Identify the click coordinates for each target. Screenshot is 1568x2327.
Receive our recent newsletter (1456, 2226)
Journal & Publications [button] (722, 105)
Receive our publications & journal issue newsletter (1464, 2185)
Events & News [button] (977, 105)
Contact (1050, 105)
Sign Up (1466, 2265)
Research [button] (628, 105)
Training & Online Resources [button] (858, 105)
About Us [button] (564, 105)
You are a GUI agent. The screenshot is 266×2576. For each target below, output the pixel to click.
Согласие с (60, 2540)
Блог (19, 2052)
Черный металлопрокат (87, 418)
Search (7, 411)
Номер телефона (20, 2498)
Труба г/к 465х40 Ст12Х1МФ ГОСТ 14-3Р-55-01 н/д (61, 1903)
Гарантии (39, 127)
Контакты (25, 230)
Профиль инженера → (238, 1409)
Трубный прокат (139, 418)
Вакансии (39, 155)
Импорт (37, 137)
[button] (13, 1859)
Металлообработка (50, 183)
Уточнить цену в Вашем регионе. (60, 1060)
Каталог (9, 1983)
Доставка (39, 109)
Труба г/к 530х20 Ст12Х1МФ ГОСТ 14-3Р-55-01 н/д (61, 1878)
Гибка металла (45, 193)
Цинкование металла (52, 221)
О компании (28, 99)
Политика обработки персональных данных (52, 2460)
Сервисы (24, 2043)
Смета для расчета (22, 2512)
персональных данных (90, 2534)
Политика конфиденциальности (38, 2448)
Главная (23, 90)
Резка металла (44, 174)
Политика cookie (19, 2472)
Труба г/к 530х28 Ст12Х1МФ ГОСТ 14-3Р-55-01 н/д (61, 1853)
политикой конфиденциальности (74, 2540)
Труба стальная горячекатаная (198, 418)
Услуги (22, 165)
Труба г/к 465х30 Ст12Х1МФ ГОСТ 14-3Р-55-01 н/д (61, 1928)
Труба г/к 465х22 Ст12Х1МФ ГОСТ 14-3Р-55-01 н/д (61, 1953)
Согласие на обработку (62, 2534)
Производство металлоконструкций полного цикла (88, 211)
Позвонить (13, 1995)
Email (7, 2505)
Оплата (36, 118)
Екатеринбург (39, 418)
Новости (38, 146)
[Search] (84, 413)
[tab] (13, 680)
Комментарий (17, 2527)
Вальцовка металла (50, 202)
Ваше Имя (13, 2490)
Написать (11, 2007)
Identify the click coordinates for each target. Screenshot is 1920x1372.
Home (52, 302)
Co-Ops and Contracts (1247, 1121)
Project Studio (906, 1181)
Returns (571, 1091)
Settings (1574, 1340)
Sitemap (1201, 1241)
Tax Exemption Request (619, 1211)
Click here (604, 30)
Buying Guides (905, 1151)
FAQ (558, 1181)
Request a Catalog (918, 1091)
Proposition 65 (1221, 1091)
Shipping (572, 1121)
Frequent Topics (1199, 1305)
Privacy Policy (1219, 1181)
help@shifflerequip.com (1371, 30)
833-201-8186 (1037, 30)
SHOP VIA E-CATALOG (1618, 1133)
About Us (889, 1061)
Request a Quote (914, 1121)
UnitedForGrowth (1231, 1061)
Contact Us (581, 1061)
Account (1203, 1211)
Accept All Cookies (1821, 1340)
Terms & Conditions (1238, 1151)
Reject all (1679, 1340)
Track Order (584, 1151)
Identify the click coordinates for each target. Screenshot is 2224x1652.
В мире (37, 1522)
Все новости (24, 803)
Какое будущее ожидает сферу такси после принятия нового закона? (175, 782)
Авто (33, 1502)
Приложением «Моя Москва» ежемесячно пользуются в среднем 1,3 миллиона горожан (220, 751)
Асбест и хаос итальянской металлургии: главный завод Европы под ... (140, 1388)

-- -- --

Print all the entries above. Keep each one exact.

Identify the click coordinates for each target. Screenshot is 1568x2327.
Receive our recent newsletter (1456, 2226)
Journal & Publications [button] (722, 105)
Receive our publications & journal issue newsletter (1464, 2185)
Events & News [button] (977, 105)
Contact (1050, 105)
Sign Up (1466, 2265)
Research [button] (628, 105)
Training & Online Resources [button] (858, 105)
About Us [button] (564, 105)
You are a GUI agent. The screenshot is 266×2576. For each target below, output the pixel to click.
Согласие с (60, 2540)
Блог (19, 2052)
Черный металлопрокат (87, 418)
Search (7, 411)
Номер телефона (20, 2498)
Труба г/к 465х40 Ст12Х1МФ ГОСТ 14-3Р-55-01 н/д (61, 1903)
Гарантии (39, 127)
Контакты (25, 230)
Профиль инженера → (238, 1409)
Трубный прокат (139, 418)
Вакансии (39, 155)
Импорт (37, 137)
[button] (13, 1859)
Металлообработка (50, 183)
Уточнить цену в Вашем регионе. (60, 1060)
Каталог (9, 1983)
Доставка (39, 109)
Труба г/к 530х20 Ст12Х1МФ ГОСТ 14-3Р-55-01 н/д (61, 1878)
Гибка металла (45, 193)
Цинкование металла (52, 221)
О компании (28, 99)
Политика обработки персональных данных (52, 2460)
Сервисы (24, 2043)
Смета для расчета (22, 2512)
персональных данных (90, 2534)
Политика конфиденциальности (38, 2448)
Главная (23, 90)
Резка металла (44, 174)
Политика cookie (19, 2472)
Труба г/к 530х28 Ст12Х1МФ ГОСТ 14-3Р-55-01 н/д (61, 1853)
политикой конфиденциальности (74, 2540)
Труба стальная горячекатаная (198, 418)
Услуги (22, 165)
Труба г/к 465х30 Ст12Х1МФ ГОСТ 14-3Р-55-01 н/д (61, 1928)
Труба г/к 465х22 Ст12Х1МФ ГОСТ 14-3Р-55-01 н/д (61, 1953)
Согласие на обработку (62, 2534)
Производство металлоконструкций полного цикла (88, 211)
Позвонить (13, 1995)
Email (7, 2505)
Оплата (36, 118)
Екатеринбург (39, 418)
Новости (38, 146)
[Search] (84, 413)
[tab] (13, 680)
Комментарий (17, 2527)
Вальцовка металла (50, 202)
Ваше Имя (13, 2490)
Написать (11, 2007)
Identify the click coordinates for each target. Screenshot is 1920x1372.
Home (52, 302)
Co-Ops and Contracts (1247, 1121)
Project Studio (906, 1181)
Returns (571, 1091)
Settings (1574, 1340)
Sitemap (1201, 1241)
Tax Exemption Request (619, 1211)
Click here (604, 30)
Buying Guides (905, 1151)
FAQ (558, 1181)
Request a Catalog (918, 1091)
Proposition 65 (1221, 1091)
Shipping (572, 1121)
Frequent Topics (1199, 1305)
Privacy Policy (1219, 1181)
help@shifflerequip.com (1371, 30)
833-201-8186 (1037, 30)
SHOP VIA E-CATALOG (1618, 1133)
About Us (889, 1061)
Request a Quote (914, 1121)
UnitedForGrowth (1231, 1061)
Contact Us (581, 1061)
Account (1203, 1211)
Accept All Cookies (1821, 1340)
Terms & Conditions (1238, 1151)
Reject all (1679, 1340)
Track Order (584, 1151)
Identify the click coordinates for each target. Screenshot is 2224x1652.
В мире (37, 1522)
Все новости (24, 803)
Какое будущее ожидает сферу такси после принятия нового закона? (175, 782)
Авто (33, 1502)
Приложением «Моя Москва» ежемесячно пользуются в среднем 1,3 миллиона горожан (220, 751)
Асбест и хаос итальянской металлургии: главный завод Европы под ... (140, 1388)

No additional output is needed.